## Given exercise
Reproduce each of the following entries verbatim, line for line, omitting the pictures from your output.

Data entries
────────────────

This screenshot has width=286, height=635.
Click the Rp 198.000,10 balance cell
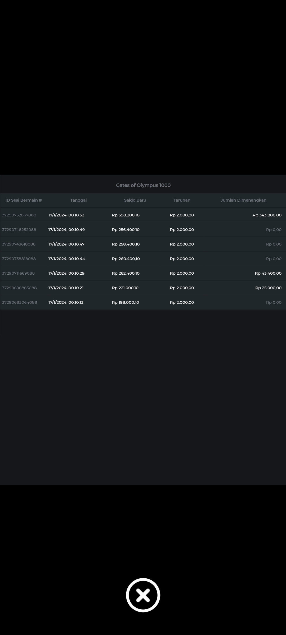[x=126, y=302]
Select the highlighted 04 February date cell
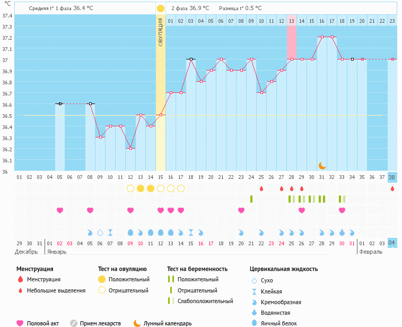The image size is (402, 327). 392,243
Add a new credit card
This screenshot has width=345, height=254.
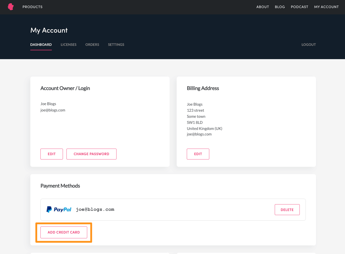64,232
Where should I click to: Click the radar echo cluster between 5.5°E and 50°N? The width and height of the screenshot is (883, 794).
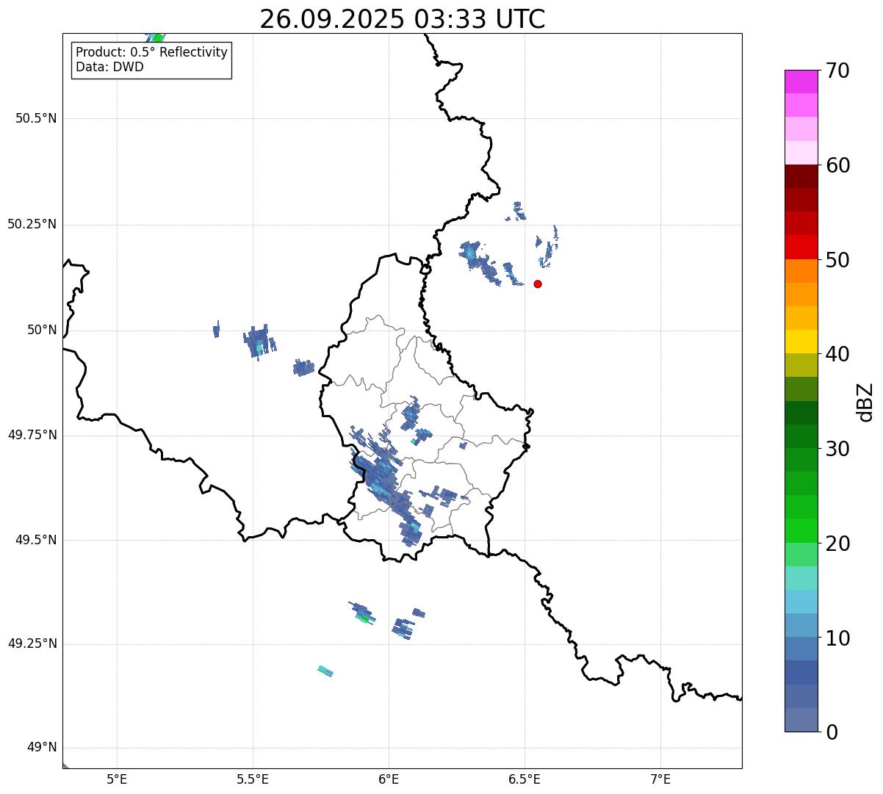click(x=259, y=342)
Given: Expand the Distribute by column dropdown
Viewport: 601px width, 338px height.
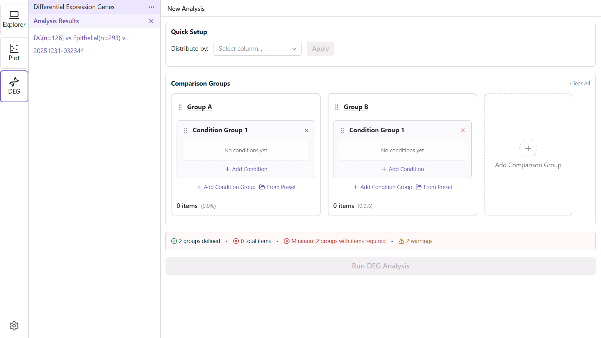Looking at the screenshot, I should click(257, 49).
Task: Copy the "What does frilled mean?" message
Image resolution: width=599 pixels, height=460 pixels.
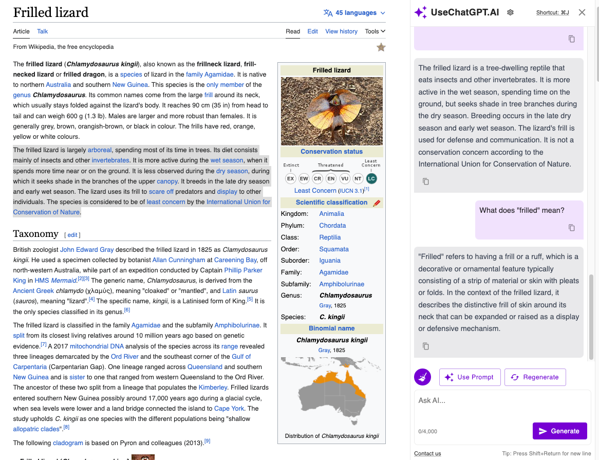Action: [571, 228]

────────────────

## Final result
This screenshot has width=286, height=635.
Click the Rp 198.000,10 balance cell
[x=126, y=302]
Select the highlighted 04 February date cell
The image size is (402, 327). 392,243
Add a new credit card
This screenshot has width=345, height=254.
64,232
Where should I click to: Click the radar echo cluster between 5.5°E and 50°N? The width and height of the screenshot is (883, 794).
click(x=259, y=342)
Given: Expand the Distribute by column dropdown
Viewport: 601px width, 338px height.
Looking at the screenshot, I should click(257, 49).
Task: Copy the "What does frilled mean?" message
Image resolution: width=599 pixels, height=460 pixels.
Action: [571, 228]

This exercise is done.